* WORK TO COMPLETE:
Wherever a line of the listing holds the string "screenshot", copy that line.

* DATA PROVIDED:
-- -- --

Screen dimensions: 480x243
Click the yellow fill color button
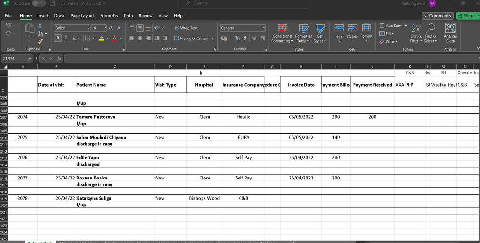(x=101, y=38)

-- -- --

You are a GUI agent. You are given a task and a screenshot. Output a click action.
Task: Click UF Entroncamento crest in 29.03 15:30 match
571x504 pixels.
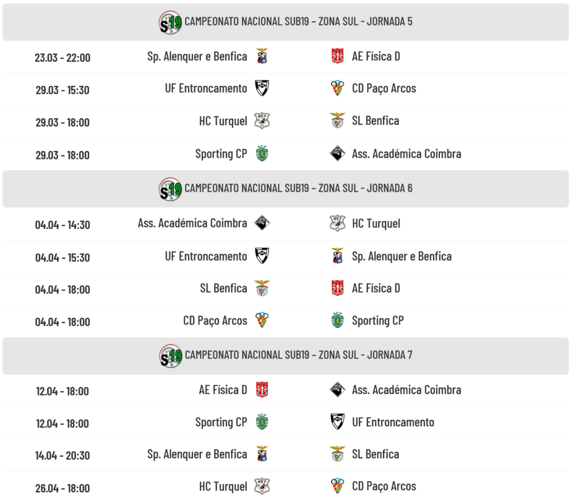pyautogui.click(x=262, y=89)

-- -- --

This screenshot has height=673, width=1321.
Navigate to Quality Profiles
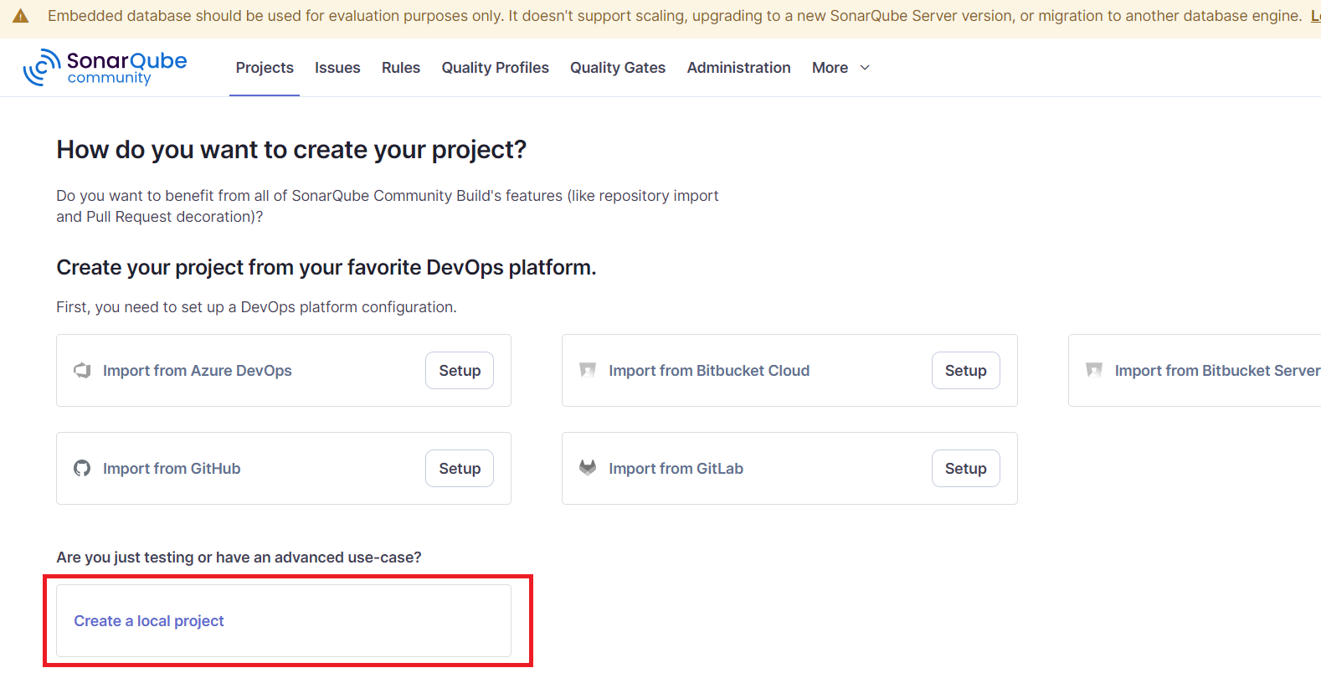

-- -- --

* TASK OUTPUT:
You are a GUI agent. You are given a task and a screenshot. Output a click action.
This screenshot has height=673, width=1321.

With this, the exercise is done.